There’s semantic lore behind Bravas Graphix, a Brussels-based design duo composed of Paul Peyrolle and Jules Rousselet, who describe themselves as the “two protagonists” behind the mini-studio. Bravas comes from the dialect local to Sommières, a village between the Camargue and the Cévennes, where the duo are from, and it means brave or kind. In Languedocian slang, it also refers to bulls that are wild and untamed. Essentially: they’re simultaneously soft and edgy – and their logo, a cluster of eye-pleasing sticks of dynamite, speaks for itself.

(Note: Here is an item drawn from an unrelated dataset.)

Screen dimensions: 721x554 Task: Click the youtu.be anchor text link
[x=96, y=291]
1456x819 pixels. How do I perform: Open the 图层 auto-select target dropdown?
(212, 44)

The duo’s teenage love for the ‘bloghouse’ genre as former “fluokids” motivated their common musical and visual preferences, and they began creating everything from fanzines to tote bags as teenagers. “We are constantly striving to strike a balance between work that respects academic rules of composition, established visual codes — and good readability, something more spontaneous, adventurous, playful, even naive,” says Paul. “We are increasingly trying not to be show-offs, to highlight our clients’ projects rather than our own eye-catching style. But this isn’t always easy, because many clients come to us precisely for ‘the Bravas style’ – full of colors and splashes, something punk and explosive.”
Crafting and bootlegging are the central focus in the work published under Bravas Graphix. Physical tinkering with cutting, pasting, acetone transfers, photocopying and scanning objects add to analogue grain, which the duo uses to combat an “age of Canva templates and automated tools”. On the bootleg side of their craft, their posters feature common bootlegging icons, such as the ‘pissing Calvin’ seen on so many car bumpers. Archival materials of flowers and coins, coffee stains, stickers of Smurfs and Mickey Mouse and sequin patterns fall across every page like an electronic song threw-up on the poster. Everything about Bravas Graphix’s style is loud, from radioactive greens to distinctly digital, kitschy gradients – it’s a reminder that music poster aesthetics have always been about remixing, quoting or borrowing – anti-corporate and outside of academic tastes, proudly so.